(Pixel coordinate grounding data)
......

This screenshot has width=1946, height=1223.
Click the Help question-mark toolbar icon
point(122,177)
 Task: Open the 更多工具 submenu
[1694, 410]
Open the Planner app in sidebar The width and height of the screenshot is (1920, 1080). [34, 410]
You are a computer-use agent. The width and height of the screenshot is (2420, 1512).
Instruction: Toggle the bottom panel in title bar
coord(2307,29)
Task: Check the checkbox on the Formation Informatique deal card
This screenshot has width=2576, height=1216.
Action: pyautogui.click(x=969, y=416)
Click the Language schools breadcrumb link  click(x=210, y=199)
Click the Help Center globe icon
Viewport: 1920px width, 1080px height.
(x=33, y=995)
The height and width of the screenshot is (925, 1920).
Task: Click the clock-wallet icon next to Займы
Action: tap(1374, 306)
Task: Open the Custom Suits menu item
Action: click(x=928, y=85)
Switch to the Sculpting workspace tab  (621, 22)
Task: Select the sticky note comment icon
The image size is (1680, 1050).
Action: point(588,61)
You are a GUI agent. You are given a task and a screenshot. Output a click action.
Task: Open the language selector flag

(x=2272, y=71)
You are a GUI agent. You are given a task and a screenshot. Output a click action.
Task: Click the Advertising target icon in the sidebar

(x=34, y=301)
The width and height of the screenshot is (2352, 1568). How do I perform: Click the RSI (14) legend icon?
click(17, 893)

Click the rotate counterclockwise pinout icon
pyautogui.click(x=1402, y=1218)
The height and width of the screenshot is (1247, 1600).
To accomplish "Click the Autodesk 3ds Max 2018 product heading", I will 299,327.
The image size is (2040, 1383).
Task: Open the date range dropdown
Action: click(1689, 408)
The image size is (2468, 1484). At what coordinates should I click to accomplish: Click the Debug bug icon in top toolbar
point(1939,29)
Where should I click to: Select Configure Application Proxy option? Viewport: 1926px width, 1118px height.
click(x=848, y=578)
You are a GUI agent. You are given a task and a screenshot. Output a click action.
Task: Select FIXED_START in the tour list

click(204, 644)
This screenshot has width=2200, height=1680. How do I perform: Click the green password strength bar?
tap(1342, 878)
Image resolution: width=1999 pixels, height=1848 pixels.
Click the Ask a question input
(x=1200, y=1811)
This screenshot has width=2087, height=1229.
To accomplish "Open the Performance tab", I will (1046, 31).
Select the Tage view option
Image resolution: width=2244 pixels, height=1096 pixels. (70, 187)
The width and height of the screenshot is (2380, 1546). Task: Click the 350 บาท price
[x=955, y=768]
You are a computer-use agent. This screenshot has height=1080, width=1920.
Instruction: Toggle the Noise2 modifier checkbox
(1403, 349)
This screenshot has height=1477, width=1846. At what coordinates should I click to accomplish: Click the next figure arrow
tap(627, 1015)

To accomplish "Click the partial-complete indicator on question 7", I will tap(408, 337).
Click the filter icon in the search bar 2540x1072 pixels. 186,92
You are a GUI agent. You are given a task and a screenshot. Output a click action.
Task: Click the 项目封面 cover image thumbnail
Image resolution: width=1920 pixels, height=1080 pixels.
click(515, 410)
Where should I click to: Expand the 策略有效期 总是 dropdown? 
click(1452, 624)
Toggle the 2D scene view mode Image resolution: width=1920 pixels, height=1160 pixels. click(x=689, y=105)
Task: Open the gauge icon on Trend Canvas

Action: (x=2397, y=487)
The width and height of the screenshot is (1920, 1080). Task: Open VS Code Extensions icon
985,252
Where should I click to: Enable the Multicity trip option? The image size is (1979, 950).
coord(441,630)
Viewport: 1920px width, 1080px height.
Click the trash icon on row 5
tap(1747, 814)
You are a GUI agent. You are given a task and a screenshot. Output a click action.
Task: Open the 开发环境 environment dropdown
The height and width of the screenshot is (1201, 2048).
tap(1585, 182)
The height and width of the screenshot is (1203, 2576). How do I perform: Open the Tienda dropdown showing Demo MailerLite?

......

### Exercise
Exactly as they appear above, output the lines of the data from the first through the one that contains "Task: Check the", and only those lines.

### Answer box
This screenshot has width=1946, height=1223.
Click the Help question-mark toolbar icon
point(122,177)
 Task: Open the 更多工具 submenu
[1694, 410]
Open the Planner app in sidebar The width and height of the screenshot is (1920, 1080). [34, 410]
You are a computer-use agent. The width and height of the screenshot is (2420, 1512).
Instruction: Toggle the bottom panel in title bar
coord(2307,29)
Task: Check the checkbox on the Formation Informatique deal card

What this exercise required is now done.